Je ne suis partisan ni de les rallonger, ni de les alléger mais de les repenser. Les programmes que j’ai défendus étaient courts, clairs - sujet, verbe, complément -, et lisibles par tous : par les enseignants, les parents et les élèves. Tout le monde comprenait ce qu’il fallait savoir. J’avais moi-même revu le texte ligne par ligne. Les programmes ont tenu ainsi pendant un peu moins de dix ans. On y a substitué un flot de circulaires, des centaines et des centaines de pages expliquant comment il fallait s’y prendre pour acquérir la perception globale du mot... Des textes illisibles qui vous tombent des mains. Or les enseignants – et les autres aussi – ont d’abord besoin de clarté. 

A t on un problème plus général pour nommer les choses ? 

On a toujours intérêt à dire les choses telles qu’elles sont, mais cela suppose d’y réfléchir avant et de ne pas tomber dans le piège de la communication qui est celui de l’instantanéité. 

Quelles sont selon vous les causes des attentats qui ont eu lieu sur le sol français ? 

C’était très prévisible.
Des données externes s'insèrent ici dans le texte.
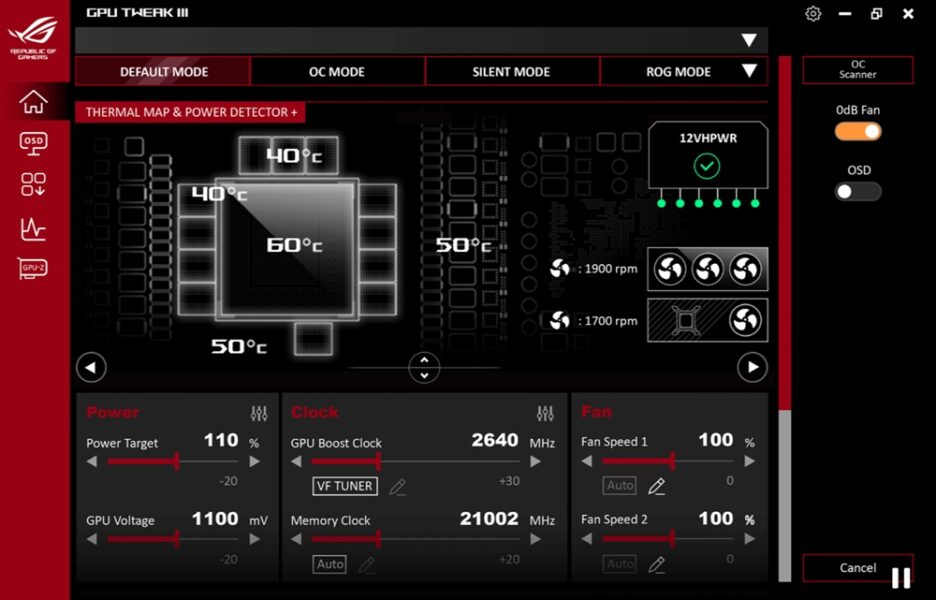Switch to OC MODE

[334, 71]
Mais nous pouvons tout à fait surmonter ce problème. La démocratie n’est pas à la merci du terrorisme. Aucune démocratie n’a été mise en péril de mort par le terrorisme. Celui-ci est comme un caillou dans la chaussure dont on doit s’accommoder. Naturellement, il faut en assécher le terreau et donc mener à bien la tâche de l’intégration dont on connaît les ratés. L’erreur serait d’en rendre responsable la République et non le défaut de République. 
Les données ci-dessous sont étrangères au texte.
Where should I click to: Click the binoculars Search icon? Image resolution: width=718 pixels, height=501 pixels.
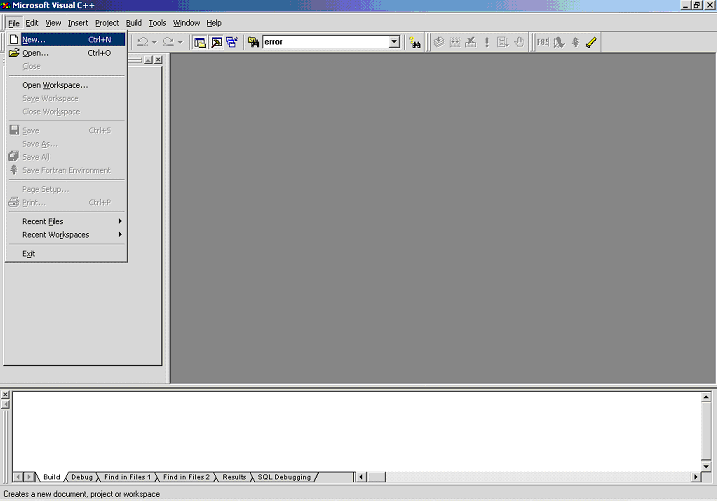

D’abord il y a le respect de la loi républicaine. L’ignorer c’est se laisser aller à la culture de l’excuse, qui ne tient pas en l’espèce. Coulibaly, par exemple, avait un diplôme de maintenance audiovisuelle et un salaire de 2200 euros par mois. Il n’était ni un exclu ni un « abandonné » de la République. Il a bénéficié d’un système éducatif et d’un système social parmi les plus développés. Ensuite, il faut, certes, comprendre le cheminement intellectuel et affectif qui conduit un certain nombre de jeunes à adopter la vision du monde des djihadistes. On ne peut toutefois accepter le passage à l’acte terroriste. Acte de désespoir ? Saut dans le vide ? Peut-être, mais il faut prendre garde à ne pas légitimer un acte qui relève d’une idéologie manipulatrice qui met le martyr au service de la terreur. 

Qu’est ce qui motive les frères Kouachi ou Coulibaly d’après vous ? 

Je vous renvoie à l’excellent livre de Farid Abdelkrim, Pourquoi j’ai cessé d’être islamiste (Les points sur les i éditions, parution le 19 février 2015). D’une manière générale, il n’y a pas de compréhension du problème global. Le monde arabo-musulman a suscité en France beaucoup d’intérêt et de vocations, auprès des chercheurs arabisants. Mais on ignore ce qu’ont été les difficultés du monde arabo-musulman dans son affrontement avec l’Occident depuis la fin de l’empire ottoman, et précisément la fin du califat, en octobre 1924. 

Deux écoles se confrontent : une moderniste et une autre que j’appellerai identitaire. Je suis allé en Tunisie au moment des dernières présidentielles. J’y ai pu rencontrer des hommes politiques islamistes. A chacun j’ai demandé comment ils étaient devenus islamistes. Certains m’ont dit qu’ils avaient été nassériens ou baasistes mais, qu’après la guerre des Six Jours (1967), ils avaient opté pour les Frères Musulmans. D’un côté un certain modernisme, soit libéral, soit socialiste, qui impliquait une dose de sécularisation, pour ne pas dire de laïcité –certains partis comme le Baas se disaient ouvertement laïques. Et d’autre part, les Frères Musulmans, fondés en 1928 par Hassan el-Banna, six ans après la fin du califat en Turquie. Cela correspond, pour moi, à la régression identitaire. On veut opposer à l’Occident un système total pour ne pas dire totalitaire qui serait si impressionnant que l’Occident, en proie à une dérive hyper-individualiste et à un ramollissement intellectuel, en perdrait son latin, si je puis dire. 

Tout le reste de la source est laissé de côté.